● Try it:
Look through the listing below, and wherever a line has the string "agent", pull it out.

● Available data:
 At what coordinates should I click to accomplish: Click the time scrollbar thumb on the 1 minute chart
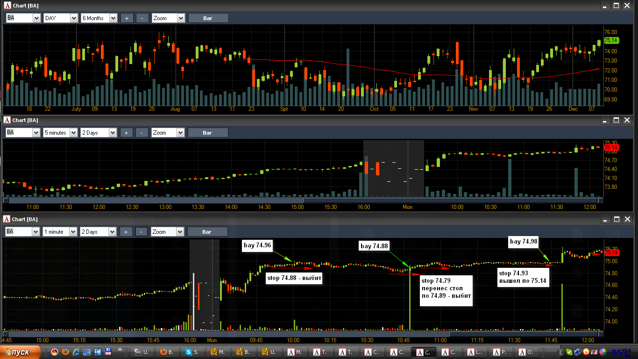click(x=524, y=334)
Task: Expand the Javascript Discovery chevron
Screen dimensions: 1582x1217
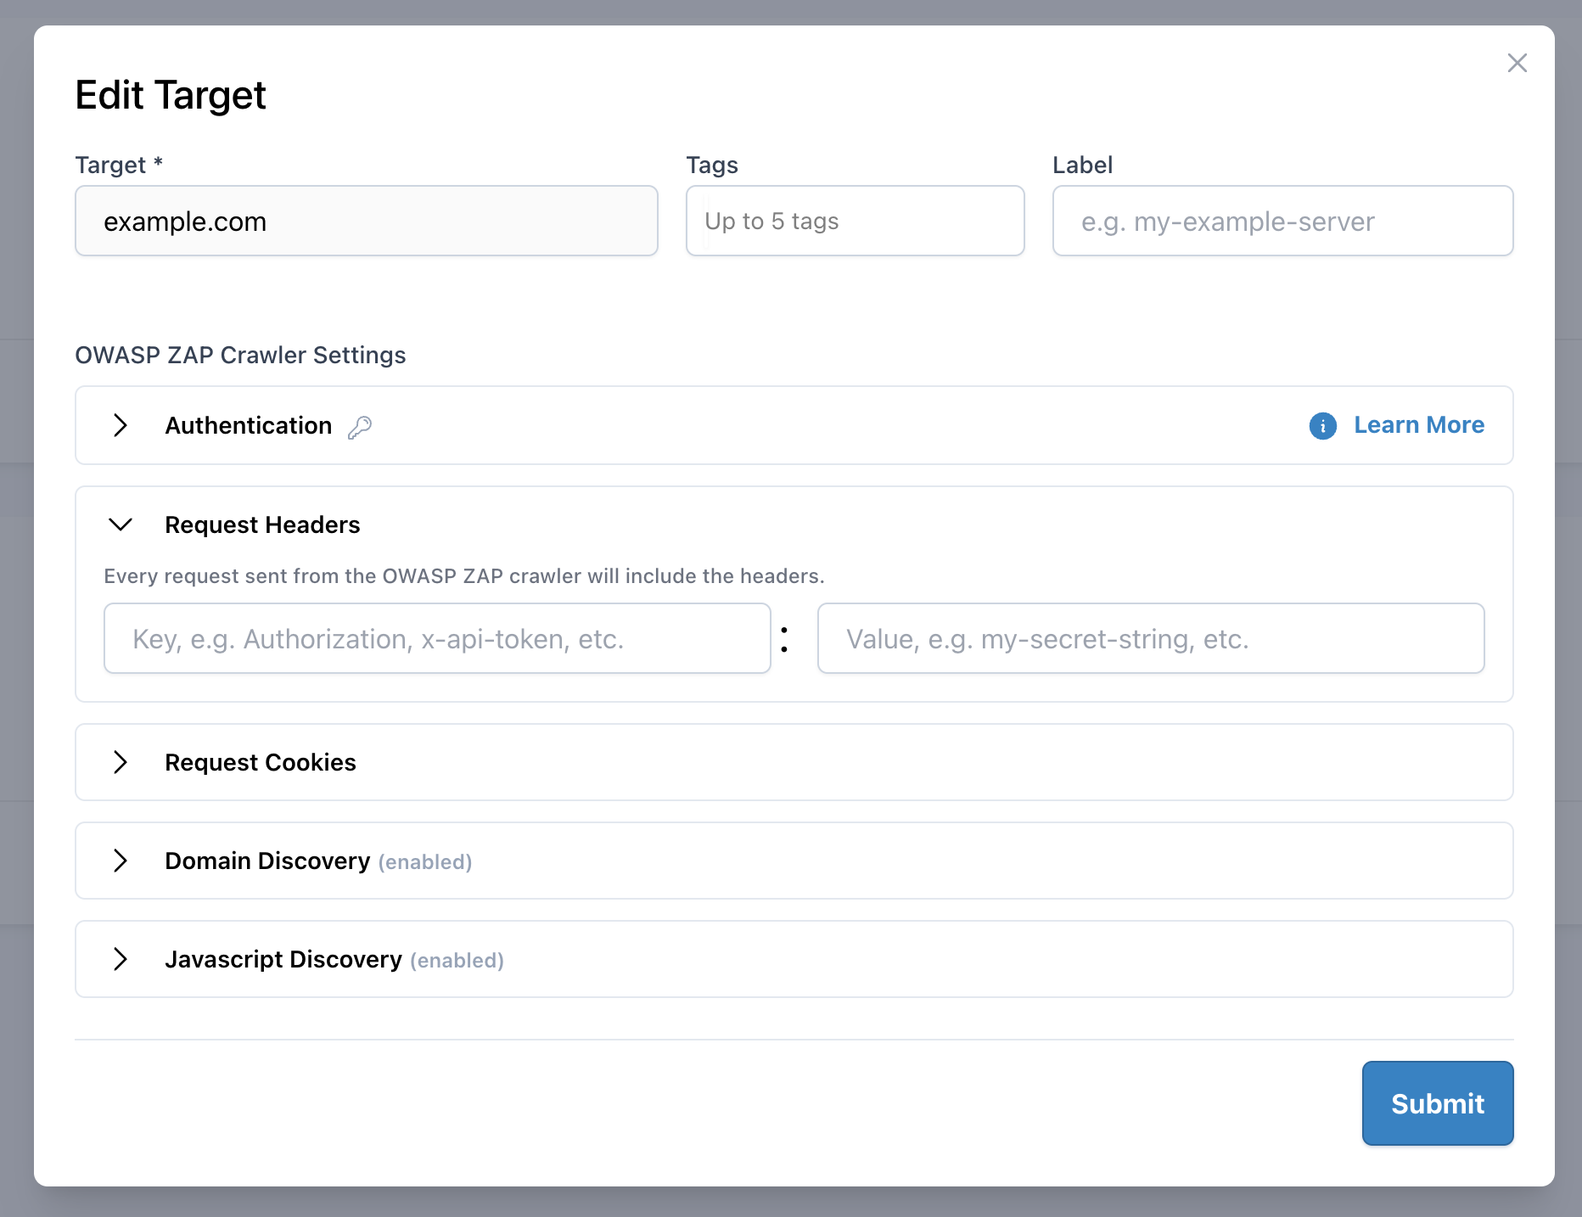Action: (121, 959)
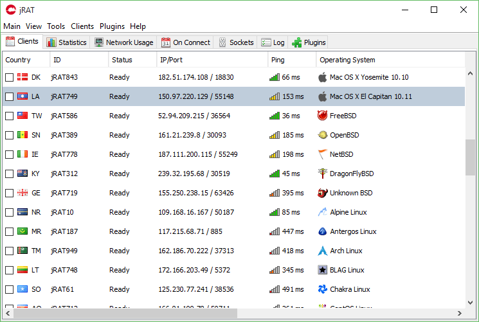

* * *

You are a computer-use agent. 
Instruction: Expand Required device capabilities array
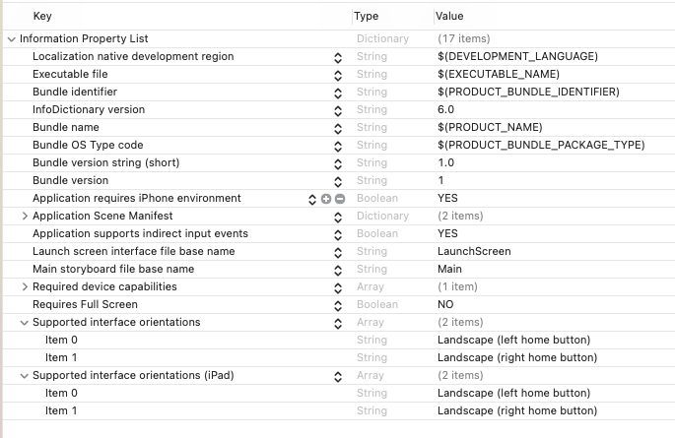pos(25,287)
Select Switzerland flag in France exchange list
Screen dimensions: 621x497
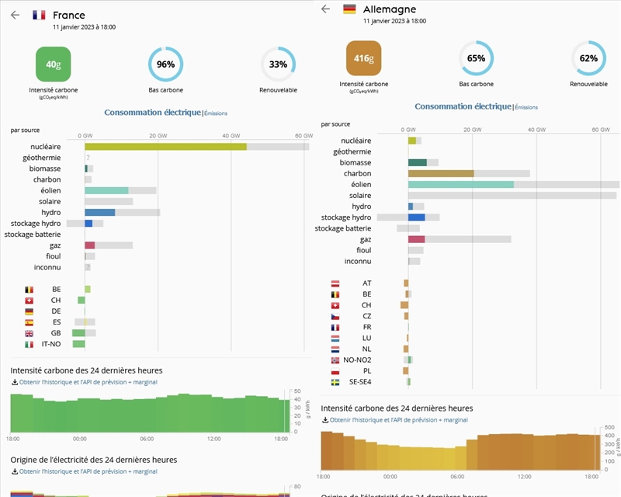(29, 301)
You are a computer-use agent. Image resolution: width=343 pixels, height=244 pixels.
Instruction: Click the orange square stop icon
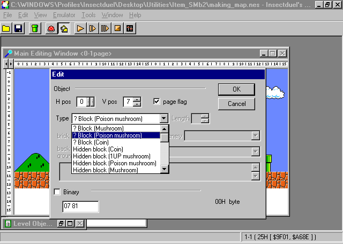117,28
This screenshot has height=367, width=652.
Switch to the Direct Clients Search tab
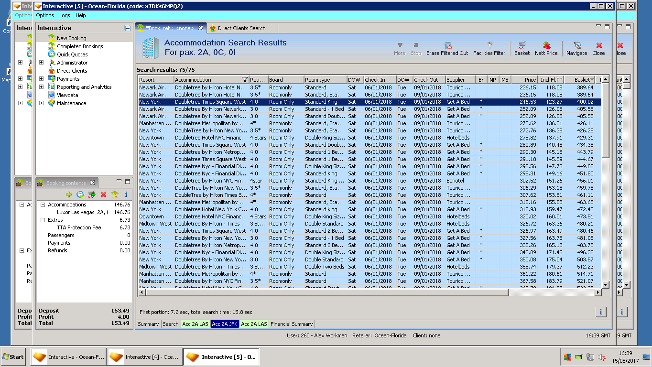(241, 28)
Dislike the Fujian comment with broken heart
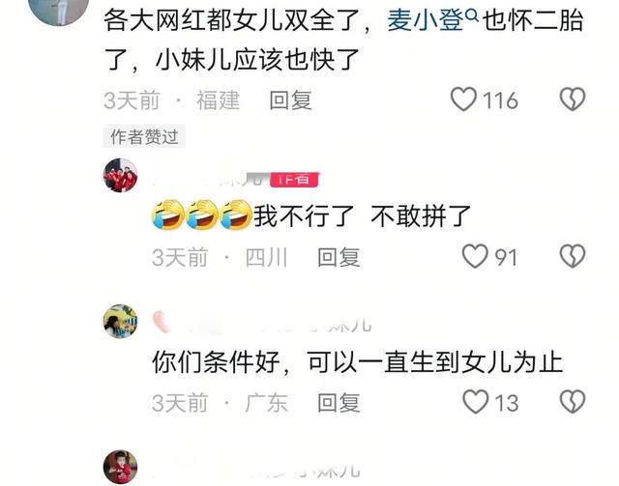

● Result of this exercise:
You are a computer-use agent. 
You are a computer-use agent. Image resolution: width=343 pixels, height=244 pixels.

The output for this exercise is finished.